Para quem foi assistir esse filme com a esperança de encontrar mais um queridinho cheio de manias vivido por Johnny Depp, caiu do cavalo.
O Diário de um Jornalista Bêbado, nada é do que mais uma das brilhantes atuações de Depp como um homem comum - com defeitos e qualidades - , num filme morno e posso dizer, muito parado.
Em meio a tantos papéis universalmente conhecidos como o Jack Sparrow, Willy Wonka e o Chapeleiro Maluco, de todos , talvez aquele que o novo papel de Depp associe seja com o pirata, mas não pelas piadas e o jeito estranho de andar e sim pelo seu fraco por rum!
Como o titulo diz, existe um diário... e muita bebida! insolação, ressacas terríveis, e até alucinógenos.
O livro, Diário de um Jornalista Bêbado, é a segunda obra que Hunter S.Thompson escreveu, depois de ter suas experiência profissional em Porto Rico, com o seu alter ego Paul Kemp, papel que Johnny Depp pediu muito que fosse seu, após o ator viver Thompson no filme Medo e Delírio (1998).

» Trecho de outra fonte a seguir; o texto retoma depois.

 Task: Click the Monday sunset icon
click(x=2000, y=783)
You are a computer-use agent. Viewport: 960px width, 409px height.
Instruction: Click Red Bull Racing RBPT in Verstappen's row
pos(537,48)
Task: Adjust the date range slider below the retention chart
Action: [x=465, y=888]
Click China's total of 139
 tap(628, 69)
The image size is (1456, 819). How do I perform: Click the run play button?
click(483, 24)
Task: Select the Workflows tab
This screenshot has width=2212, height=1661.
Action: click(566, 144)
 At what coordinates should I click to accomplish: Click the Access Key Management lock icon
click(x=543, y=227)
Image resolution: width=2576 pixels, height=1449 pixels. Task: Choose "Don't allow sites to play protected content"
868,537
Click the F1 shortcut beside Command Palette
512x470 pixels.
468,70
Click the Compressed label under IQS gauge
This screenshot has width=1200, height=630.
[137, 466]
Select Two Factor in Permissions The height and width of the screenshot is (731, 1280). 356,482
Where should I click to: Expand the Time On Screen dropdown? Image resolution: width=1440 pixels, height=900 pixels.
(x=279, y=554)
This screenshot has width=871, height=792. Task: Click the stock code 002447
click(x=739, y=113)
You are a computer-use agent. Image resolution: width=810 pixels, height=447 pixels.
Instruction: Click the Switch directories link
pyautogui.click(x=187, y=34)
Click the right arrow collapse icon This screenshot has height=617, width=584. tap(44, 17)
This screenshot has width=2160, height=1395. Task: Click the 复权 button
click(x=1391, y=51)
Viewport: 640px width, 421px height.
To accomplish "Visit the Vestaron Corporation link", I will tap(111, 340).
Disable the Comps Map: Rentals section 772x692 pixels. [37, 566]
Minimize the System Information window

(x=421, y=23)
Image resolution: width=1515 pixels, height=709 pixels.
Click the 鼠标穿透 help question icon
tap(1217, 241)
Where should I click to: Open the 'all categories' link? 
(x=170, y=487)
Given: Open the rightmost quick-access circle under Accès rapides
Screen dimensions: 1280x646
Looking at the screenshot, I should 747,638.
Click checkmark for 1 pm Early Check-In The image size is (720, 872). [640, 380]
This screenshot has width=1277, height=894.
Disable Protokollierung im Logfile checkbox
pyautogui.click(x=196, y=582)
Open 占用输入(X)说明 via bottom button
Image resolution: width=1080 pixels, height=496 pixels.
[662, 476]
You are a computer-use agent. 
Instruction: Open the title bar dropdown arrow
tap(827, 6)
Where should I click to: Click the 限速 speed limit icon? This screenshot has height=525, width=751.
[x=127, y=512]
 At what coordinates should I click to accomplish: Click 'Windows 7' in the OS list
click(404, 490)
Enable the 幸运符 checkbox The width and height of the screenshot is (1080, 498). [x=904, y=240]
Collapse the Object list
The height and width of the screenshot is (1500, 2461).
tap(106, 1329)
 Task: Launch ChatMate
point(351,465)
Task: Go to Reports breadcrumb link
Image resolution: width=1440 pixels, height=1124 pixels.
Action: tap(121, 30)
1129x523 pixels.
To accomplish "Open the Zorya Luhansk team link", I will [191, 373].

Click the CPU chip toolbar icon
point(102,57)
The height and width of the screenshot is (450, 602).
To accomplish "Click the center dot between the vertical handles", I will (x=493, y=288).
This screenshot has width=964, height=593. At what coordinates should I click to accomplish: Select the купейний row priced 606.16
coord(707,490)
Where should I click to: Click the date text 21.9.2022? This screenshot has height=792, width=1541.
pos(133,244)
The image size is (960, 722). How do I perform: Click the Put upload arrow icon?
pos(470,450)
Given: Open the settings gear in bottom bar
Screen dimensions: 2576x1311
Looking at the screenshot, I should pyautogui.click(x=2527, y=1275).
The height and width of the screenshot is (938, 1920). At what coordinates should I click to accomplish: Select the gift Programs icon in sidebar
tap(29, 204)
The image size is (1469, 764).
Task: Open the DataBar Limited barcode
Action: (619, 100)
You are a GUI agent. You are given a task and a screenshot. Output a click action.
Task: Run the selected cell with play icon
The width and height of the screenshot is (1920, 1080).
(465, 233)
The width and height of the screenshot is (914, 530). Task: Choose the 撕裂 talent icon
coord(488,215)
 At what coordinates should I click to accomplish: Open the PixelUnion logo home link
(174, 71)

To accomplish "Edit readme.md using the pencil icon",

Como já disse, a história se passa em 1960, em Porto Rico, onde Thompson/Kemp consegue um emprego num jornal sem eira e nem beira em San Juan, logo o jornalista se vê preso num dilema: obedecer os seus chefes americanos - e cheios de dinheiro - e mostrar o porque o Caribe é um ótimo lugar para visitar, ou investigar a corrupção imobiliária que tira o poder dos portorriquenhos.
É claro que o filme também demonstra a fase romântica do autor, onde Kemp se apaixona pela mulher do chefe, e deseja mostra-lhe o porque a vida é mais para ser divertida do que endinheirada, essa parte do filme passa ser o maior objetivo do jornalista.
Depois que ele curte todas as bebidas possíveis/ impossíveis/ improváveis, as brigas de galo, o carnaval portorriquenho e a sua hilária experiência com drogas, que é quando o mundo de Kemp dá uma reviravolta.
Verdade seja dita, a comédia salva o filme, Depp com suas caras e façanhas, tem o timing perfeito. Além do grande elenco, que fazem um ótimo trabalho, deixando Depp quase desaparecer como protagonista.
Pena que a comédia - que é o que nos mantém acordados - só aparece na metade do filme, até então, só vemos o trabalho de Depp em mostrar um jornalista perdido em sua nova vida num lugar completamente dominado por pessoas revoltadas com o governo americano e claro, muito, mais muita bebida.